RECORDED INFORMATION:
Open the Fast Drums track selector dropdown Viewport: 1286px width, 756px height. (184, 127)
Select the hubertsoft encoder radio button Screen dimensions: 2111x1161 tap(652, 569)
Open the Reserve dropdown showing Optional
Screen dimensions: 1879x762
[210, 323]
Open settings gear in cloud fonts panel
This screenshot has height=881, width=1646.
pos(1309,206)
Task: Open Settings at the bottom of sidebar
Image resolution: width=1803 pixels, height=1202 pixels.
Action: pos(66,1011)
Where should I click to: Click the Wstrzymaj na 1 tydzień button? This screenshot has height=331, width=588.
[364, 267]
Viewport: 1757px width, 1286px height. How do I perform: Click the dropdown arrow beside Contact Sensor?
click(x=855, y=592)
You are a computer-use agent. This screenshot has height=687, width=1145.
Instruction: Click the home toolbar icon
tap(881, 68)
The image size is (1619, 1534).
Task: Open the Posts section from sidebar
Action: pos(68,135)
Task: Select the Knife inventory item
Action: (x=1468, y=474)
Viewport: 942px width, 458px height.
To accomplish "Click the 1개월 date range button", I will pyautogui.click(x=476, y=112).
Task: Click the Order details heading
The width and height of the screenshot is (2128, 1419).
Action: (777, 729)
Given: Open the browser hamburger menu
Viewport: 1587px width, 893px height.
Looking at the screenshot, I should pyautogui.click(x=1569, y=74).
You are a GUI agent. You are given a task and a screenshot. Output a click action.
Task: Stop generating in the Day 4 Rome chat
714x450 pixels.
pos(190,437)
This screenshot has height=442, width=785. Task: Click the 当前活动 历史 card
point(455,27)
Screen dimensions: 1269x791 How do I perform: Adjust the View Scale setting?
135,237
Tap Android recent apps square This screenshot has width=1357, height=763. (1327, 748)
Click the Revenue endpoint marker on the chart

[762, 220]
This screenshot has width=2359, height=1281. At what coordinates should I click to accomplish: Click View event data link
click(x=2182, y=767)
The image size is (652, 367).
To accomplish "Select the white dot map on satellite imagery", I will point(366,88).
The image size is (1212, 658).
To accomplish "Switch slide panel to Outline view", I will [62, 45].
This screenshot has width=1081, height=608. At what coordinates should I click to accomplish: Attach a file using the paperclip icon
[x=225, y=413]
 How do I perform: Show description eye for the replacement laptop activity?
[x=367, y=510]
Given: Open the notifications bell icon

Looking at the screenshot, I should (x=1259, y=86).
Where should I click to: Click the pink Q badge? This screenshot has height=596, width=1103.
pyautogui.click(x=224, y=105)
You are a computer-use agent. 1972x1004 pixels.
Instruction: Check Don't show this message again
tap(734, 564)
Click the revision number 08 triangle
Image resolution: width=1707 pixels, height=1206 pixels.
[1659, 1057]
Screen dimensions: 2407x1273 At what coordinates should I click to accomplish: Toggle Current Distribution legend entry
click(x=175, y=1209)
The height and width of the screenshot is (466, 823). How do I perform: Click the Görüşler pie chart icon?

BRIEF: Report each line of the entries where the word "computer" occurs.

WRITTEN ANSWER:
You are a computer-use agent. This screenshot has height=687, width=1145.
You are a computer-use agent. 1972x1004 pixels.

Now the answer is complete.